Sharing in D
Steven Schveighoffer
schveiguy at yahoo.com
Fri Aug 1 12:33:59 PDT 2008
"superdan" wrote
> Steven Schveighoffer Wrote:
>> I'm thinking more in the case of functions. If I have a function foo,
>> and I
>> want to pass my shared data version to it, I need to re-implement foo
>> with
>> the parameters as being shared. Imagine a function with several
>> parameters,
>> in which you want to pass a combination of shared/unshared. That's 2^n
>> variations you have to write.
>
> but the code there *is* different. there are fence combinations & shit. i
> guess in such cases you'd need a template.

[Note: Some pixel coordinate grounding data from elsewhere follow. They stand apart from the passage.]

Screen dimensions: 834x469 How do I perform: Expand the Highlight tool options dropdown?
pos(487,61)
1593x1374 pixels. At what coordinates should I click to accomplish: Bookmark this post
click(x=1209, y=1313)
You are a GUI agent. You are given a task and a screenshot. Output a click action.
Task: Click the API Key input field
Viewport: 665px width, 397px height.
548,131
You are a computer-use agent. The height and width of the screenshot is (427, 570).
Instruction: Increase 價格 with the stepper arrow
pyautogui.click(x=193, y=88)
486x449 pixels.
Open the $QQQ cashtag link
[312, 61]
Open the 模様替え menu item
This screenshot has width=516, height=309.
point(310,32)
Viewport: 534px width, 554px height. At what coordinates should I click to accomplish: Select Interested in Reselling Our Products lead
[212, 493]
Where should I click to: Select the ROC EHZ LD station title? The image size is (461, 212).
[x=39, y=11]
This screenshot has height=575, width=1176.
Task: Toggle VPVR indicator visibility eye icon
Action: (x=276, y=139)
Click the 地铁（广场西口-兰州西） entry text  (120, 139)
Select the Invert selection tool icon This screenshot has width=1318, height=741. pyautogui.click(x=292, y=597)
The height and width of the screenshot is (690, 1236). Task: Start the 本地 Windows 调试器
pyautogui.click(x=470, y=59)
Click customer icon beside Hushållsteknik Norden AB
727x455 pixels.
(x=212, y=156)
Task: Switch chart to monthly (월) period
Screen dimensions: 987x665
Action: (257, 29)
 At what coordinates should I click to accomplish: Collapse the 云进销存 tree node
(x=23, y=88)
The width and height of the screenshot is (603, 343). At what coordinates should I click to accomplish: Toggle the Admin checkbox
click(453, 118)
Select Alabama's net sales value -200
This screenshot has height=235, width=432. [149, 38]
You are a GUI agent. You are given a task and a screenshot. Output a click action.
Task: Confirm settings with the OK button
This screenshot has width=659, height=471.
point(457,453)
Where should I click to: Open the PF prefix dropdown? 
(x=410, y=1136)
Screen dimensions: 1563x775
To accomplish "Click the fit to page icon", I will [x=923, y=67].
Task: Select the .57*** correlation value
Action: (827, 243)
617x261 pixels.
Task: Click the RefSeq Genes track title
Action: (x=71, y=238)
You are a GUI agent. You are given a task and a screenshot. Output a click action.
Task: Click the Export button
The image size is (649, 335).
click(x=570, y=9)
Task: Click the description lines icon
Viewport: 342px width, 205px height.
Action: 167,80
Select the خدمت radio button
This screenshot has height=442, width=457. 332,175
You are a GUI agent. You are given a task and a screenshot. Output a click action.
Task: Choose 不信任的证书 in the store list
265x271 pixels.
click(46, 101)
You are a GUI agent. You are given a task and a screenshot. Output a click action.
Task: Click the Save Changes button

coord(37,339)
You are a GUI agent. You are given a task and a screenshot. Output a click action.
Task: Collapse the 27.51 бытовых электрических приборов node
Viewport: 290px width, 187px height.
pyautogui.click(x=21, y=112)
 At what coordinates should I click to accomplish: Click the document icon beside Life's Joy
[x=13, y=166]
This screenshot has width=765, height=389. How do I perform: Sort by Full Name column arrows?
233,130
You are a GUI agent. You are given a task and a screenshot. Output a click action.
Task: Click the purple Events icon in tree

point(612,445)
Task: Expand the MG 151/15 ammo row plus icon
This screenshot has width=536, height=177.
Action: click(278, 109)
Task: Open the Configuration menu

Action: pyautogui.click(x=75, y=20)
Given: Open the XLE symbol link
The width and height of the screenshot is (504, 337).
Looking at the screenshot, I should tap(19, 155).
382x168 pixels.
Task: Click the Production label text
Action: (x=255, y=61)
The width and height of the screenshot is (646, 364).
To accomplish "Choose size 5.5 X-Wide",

The issue I see is that it's not as simple as flipping a switch. If I want
to use an object as a shared object, it needs to implement that shared
interface now. Might as well code a completely different object. And in
that case, can't this just be a library solution (i.e. derive from this
object if you want shared access)? You'd probably need to bring volatile
back :)
>> I think at the very least, for this to be palatable, there needs to be
>> another modifier that unifies shared and unshared. Similar to how const
>> unifies mutable and invariant.
>
> sounds interesting but i don't get it. we have:
>
> invariant == never changes
> const == i won't change it
> mutable == fuck you, i'm changing
>
> in the shared cases we have:
>
> unshared == never seen by 2 threads
> ? == ?
> shared == fuck you, i'm shared
>
> so how would that go. i won't share it? i won't write to it? (that's
> useless bc of read fences.) anyway this is intriguing shit. unification is
> power.
I have no idea what the middle ground is :) I'm just saying that without
that middle ground, it's going to feel like I'm writing code specifically
for sharing or not sharing, and the shared keyword loses a lot of its
meaning as a general type modifier. I can't just slap a shared label on
anything because that object needs to be specifically written to be a shared
object.
And in the case of functions which take those objects or data types as
parameters, slapping a shared label on something means I have to use a
completely different set of functions, which might not exist. If I have to
use a library for some reason or another, I might just be tempted to cast
away the shared. I might have no other choice.